**WHAT YOU WILL DO**
In the data below, begin at the line with "Viewport: 1568px width, 745px height." and stop after the line with "Click the flag icon in bottom bar"; output those lines exactly and no pictures.

**LISTED RECORDS**
+ + + + + + +

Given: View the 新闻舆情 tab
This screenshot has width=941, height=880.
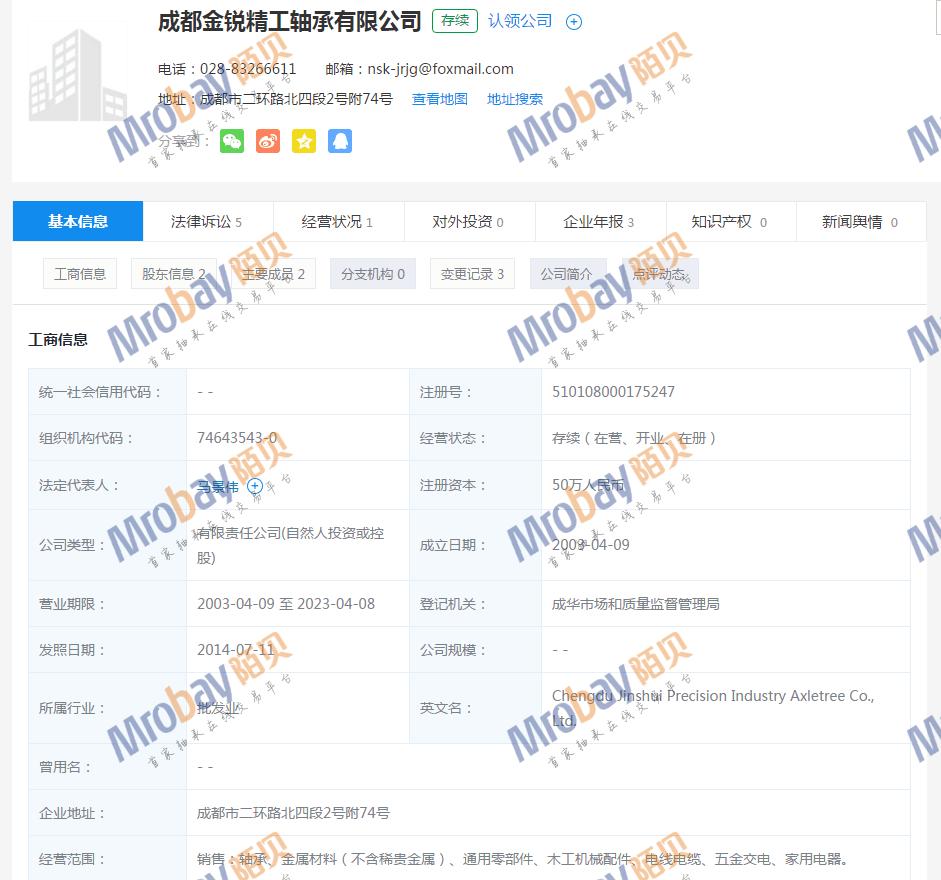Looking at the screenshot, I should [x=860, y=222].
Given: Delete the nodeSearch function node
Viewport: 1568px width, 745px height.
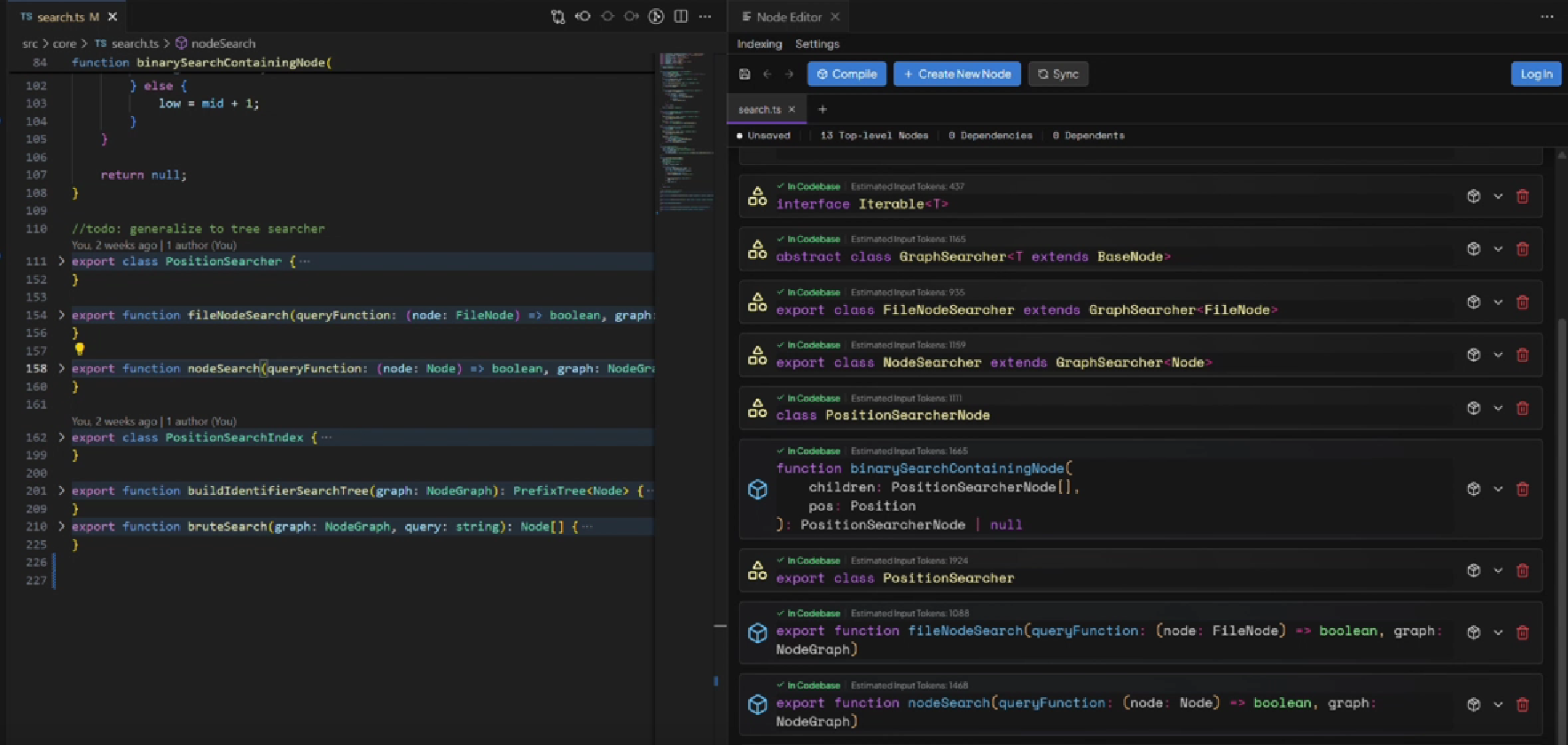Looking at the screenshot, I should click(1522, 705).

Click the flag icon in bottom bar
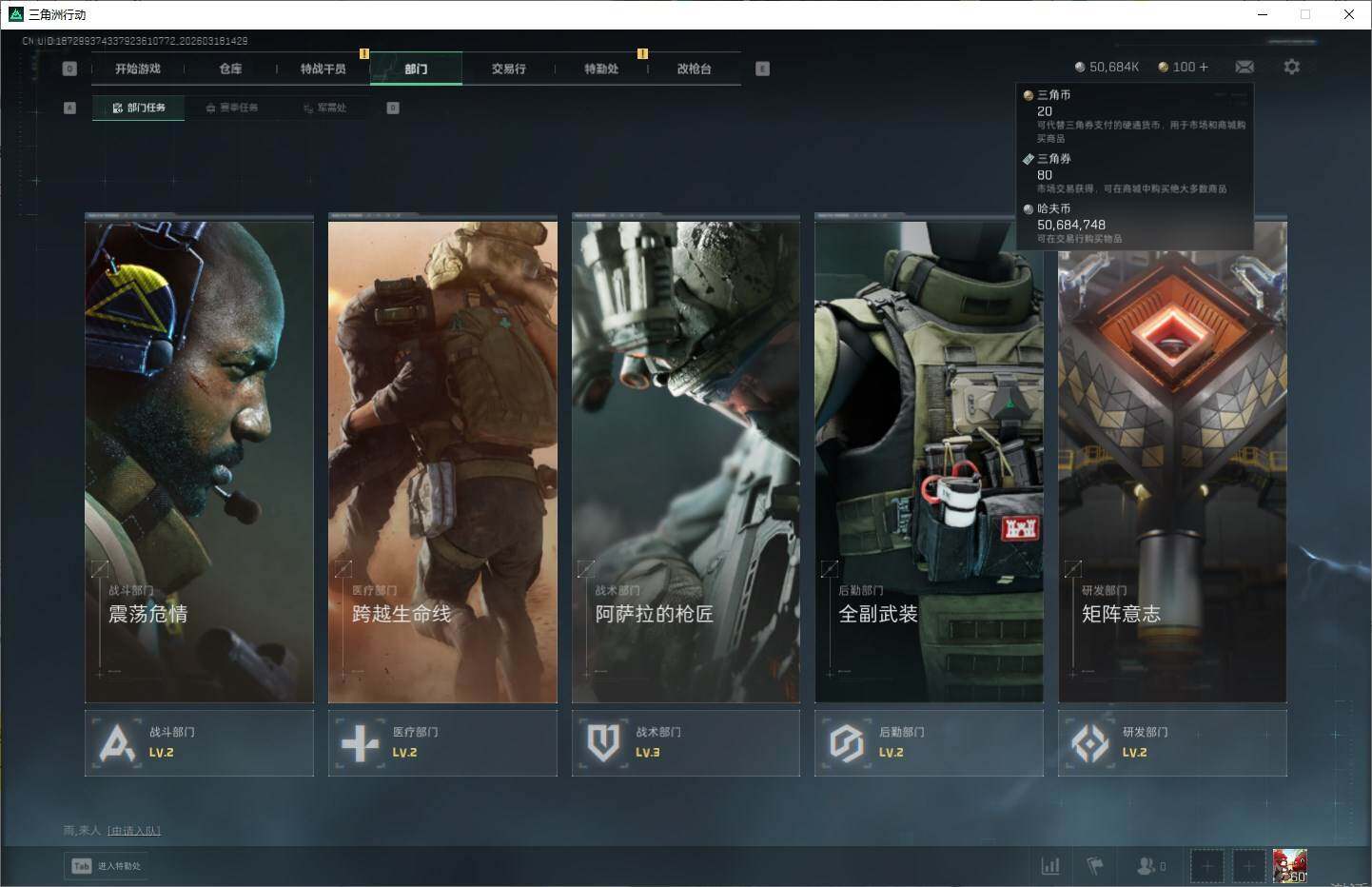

+ + + + + + +

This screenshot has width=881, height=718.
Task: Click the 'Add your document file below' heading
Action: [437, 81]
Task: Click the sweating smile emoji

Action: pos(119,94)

+ + + + + + +

**EXPECTED ANSWER**
Viewport: 1568px width, 745px height.
Looking at the screenshot, I should click(1522, 705).

Click the flag icon in bottom bar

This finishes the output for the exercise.